Sport Horse Racing

Sunday 18 November 2018

'This is unacceptable for racing' - Three Irish jockeys banned after testing positive for cocaine

Jockey Ger Fox pictured in 2016 after he partnered Rogue Angel to victory in the Irish Grand National
Jockey Ger Fox pictured in 2016 after he partnered Rogue Angel to victory in the Irish Grand National Newsdesk Newsdesk

Three Irish jockeys have received bans after testing positive for cocaine use prior to a race meeting in Galway in October.

Ger Fox along with amateur riders Danny Benson and Roger Quinlan were initially handed two-year suspensions of their licences after routine pre-race tests at an October bank holiday race meeting in Galway showed they had used the banned stimulant.

Fox, who won the 2016 Irish Grand National in Fairyhouse on board the Mouse Morris-trained Rogue Angel, was told the the Turf Club referrals committee that it would review the matter again in five and a half months, providing he "submits to a random testing programme" and "continues to have the support of his employer, Gavin Cromwell".

Cromwell told the Press Association: "I don't condone what he has done, but everyone is entitled to a second chance.

"He's a good worker and a great asset to the yard.

"Hopefully he'll learn from this."

Danny Benson's ban will be reviewed after six months as long as he engages with a drug rehabilitation programme while 21 months of Roger Quinlan's punishment is suspended as long as he does not re-offend.

The referrals committee said it took into account "a number of mitigating factors" when it came to the penalties imposed on Fox, Benson and Quinlan.

The referrals committee remarked: "We can't have another night like tonight where we had to deal with the referral of three riders, out of the eight riders that were randomly tested, who tested positive for banned substances on the same day."

"This represents in the region of 10% of the number of jockeys who rode at the meeting in question. This is unacceptable for racing.

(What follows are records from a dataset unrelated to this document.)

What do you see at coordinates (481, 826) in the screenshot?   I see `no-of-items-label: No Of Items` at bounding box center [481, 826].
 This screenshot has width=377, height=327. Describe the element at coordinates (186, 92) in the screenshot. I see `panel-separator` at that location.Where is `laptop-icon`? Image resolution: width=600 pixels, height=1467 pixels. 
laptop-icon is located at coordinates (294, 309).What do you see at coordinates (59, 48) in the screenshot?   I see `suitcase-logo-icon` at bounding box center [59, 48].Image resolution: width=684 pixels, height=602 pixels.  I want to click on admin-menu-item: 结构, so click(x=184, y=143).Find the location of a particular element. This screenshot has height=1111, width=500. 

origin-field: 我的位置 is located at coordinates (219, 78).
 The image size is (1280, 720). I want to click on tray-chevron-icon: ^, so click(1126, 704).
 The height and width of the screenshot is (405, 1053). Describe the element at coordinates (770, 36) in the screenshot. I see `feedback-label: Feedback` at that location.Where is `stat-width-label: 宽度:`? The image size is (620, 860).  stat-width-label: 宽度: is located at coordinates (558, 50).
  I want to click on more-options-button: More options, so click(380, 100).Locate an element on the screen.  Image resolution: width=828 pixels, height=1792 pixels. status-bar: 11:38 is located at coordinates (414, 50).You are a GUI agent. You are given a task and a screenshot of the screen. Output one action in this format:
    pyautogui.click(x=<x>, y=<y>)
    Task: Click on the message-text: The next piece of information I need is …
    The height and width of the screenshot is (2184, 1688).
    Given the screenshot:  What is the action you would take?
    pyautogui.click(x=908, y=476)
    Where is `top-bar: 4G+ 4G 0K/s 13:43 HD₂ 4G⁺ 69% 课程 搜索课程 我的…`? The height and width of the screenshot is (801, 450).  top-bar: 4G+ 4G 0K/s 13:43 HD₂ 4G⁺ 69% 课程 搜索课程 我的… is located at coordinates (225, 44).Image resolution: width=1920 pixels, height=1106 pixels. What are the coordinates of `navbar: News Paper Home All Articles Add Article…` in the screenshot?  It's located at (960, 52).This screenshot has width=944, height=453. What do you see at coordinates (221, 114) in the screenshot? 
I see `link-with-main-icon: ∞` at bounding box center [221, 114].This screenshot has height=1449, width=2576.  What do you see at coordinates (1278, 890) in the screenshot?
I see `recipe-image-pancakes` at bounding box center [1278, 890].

"To date we have tried to impose punishments with an encouragement to undertake rehabilitation. This has worked in individual cases but it is clear that the deterrent effect of the penalties imposed to date is not enough.

"We are asking Denis Egan, in his capacity as Chief Executive of the Turf Club to write to all the representative bodies to say that in future the starting point for penalties for similar offences will be a four-year ban plus whatever follows.

"There will be no coming back in six months except in very exceptional circumstances. What is currently happening cannot continue."